---------- THE DATA ----------

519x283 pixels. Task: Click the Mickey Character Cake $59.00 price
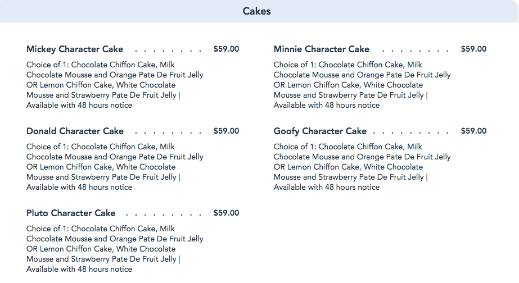[x=226, y=49]
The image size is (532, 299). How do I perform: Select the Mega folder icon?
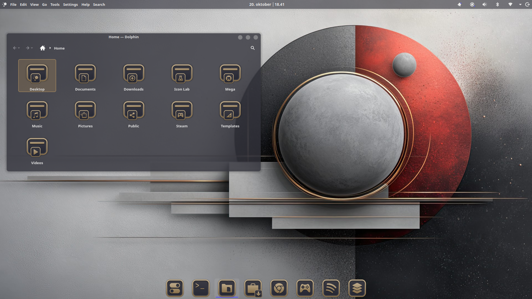(x=230, y=74)
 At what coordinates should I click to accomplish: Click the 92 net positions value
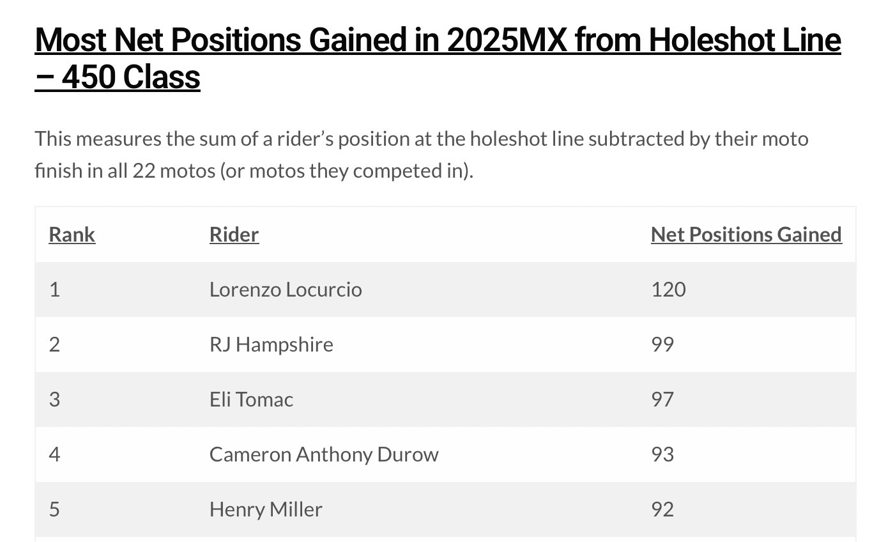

----------

> _PROBLEM REQUIREMENTS_: Please reproduce every line of the records above word for word, omitting the pictures.

> _THE COMPLETED TASK_:
519x283 pixels. Task: Click the Mickey Character Cake $59.00 price
[x=226, y=49]
The image size is (532, 299). How do I perform: Select the Mega folder icon?
(x=230, y=74)
 At what coordinates should I click to accomplish: Click the 92 net positions value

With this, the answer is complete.